Если в предыдущей работе предметы создали сюжет, то на гравюре Иппицусай Бунтё предметы функционируют как символы. Изображенная красавица — знаменитая для своего времени О-Сэн, дочь торговца напитками Кагия (это написано на бумажном фонаре). Магазин этот располагался на пути паломничества к синтоистскому святилищу. О-Сэн держит в руках поднос с рисовыми колобками — предназначенными не для еды, а для жертвы. Пилигримы преподносили эти шарики божеству святилища — как символ выздоровления от болезней. Изящная фигура девушки, словно ветка сакуры — излучает нежность и очарование, являя собой еще один символ — приход весны.
На гравюре художника Тёбунсая Эйси изображена женщина-поэт, судя по одежде, она — жена самурая невысокого ранга. Книга на столе — «Повести Гэндзи», лампа, письменные принадлежности, стол, сундучок — все изображено очень подробно и аккуратно. И опять, представленное пространство двумерное, плоскостное, но зритель чувствует время: этот лист только что держали в руках, через несколько секунд женщина подберет нужное слово и ее кисть изобразит чудесный каллиграфически и поэтически-точный иероглиф. Данная серия гравюр рассказывает о женщинах, стремящихся превзойти в словесном искусстве мужчин. На этом листе женщина состязается в мастерстве с поэтом по имени Кисэн Хоси, его стихотворные строчки (на гравюре — справа) гласят: «Мой маленький дом стоит на юге Киото, и тут живет олень. Но столичные жители этого места не любят. Он говорят, что живу на задворках потустороннего мира».
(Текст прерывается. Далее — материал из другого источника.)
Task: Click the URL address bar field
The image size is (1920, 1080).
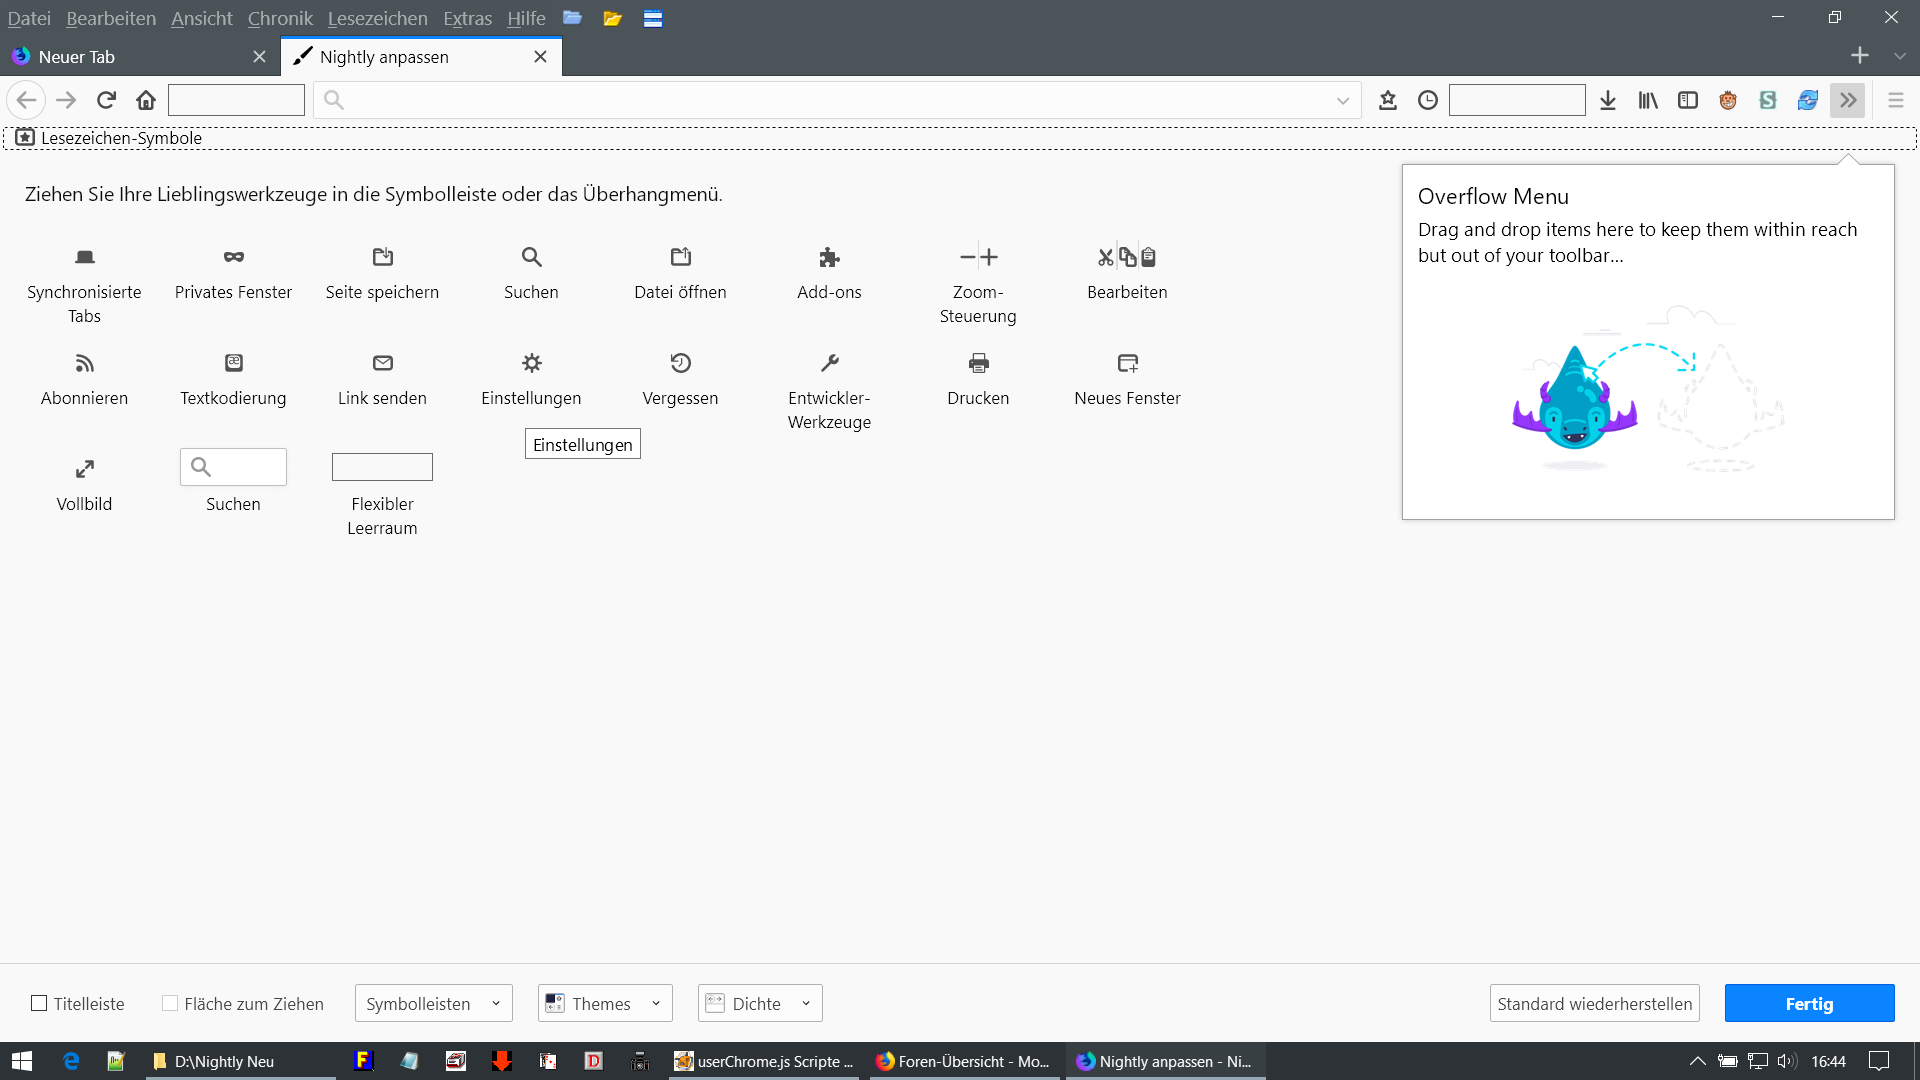Action: click(836, 100)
Разговор о предметном мире в японских гравюрах очень интересен и может продолжаться бесконечно. Я лишь поверхностно затронула в этой статье несколько вопросов. Хотелось бы еще рассказать об открытках-суримоно, где подчас встречается сольный натюрморт, и об изображении европейских вещей, завезенных в Японию, но об этом как-нибудь в следующий раз. Торопиться некуда, если верить в то, что «мы живем лишь мгновение… Мы плывем по течению жизни, словно тыква, увлекаемая потоком…» (из повести «Новые времена», 1661 г.).